Another of Brian’s favourites is the Three Peaks in Cape Town, which ascends Devils Peak, Table Mountain and Lion’s Head, and he was due to run his 14th one just after this interview was done. “It’s a nice event because you get to see the other runners all day, with some going up and others coming down the various peaks. I remember in previous years I would finish back down at Green Market Square, then wait for Sonja, only to find her finishing just her second peak, so I would joke with her that I was going home to sleep and she should ring me when she’s done so I can come fetch her. She loved the trails on Table Mountain as much as me, and I think it is wonderful that the Two Oceans Trail Run named a floating trophy for her.”

More to Come
Looking ahead, Brian says he will be running Two Oceans again in 2016, as well as doing his 10th PUFfeR, plus he will be looking for new trail races to explore, and he says he has no problems finding the motivation to keep running at 77. “I just want to keep getting out there, enjoying the fresh air and great views, and feeling good afterwards.

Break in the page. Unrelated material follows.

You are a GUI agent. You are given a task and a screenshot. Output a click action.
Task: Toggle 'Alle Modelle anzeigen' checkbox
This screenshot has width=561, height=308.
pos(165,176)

I just love being able to run, because it’s such a nice feeling. I have never regretted going for a run, even though some days I might not feel like it, but once you’re out the front door you’re OK. Also, I have met so many great like-minded people, and seen some incredible places, thanks to running. And I love that you can talk for hours about running with fellow runners, even though it is basically just one foot in front of the other.”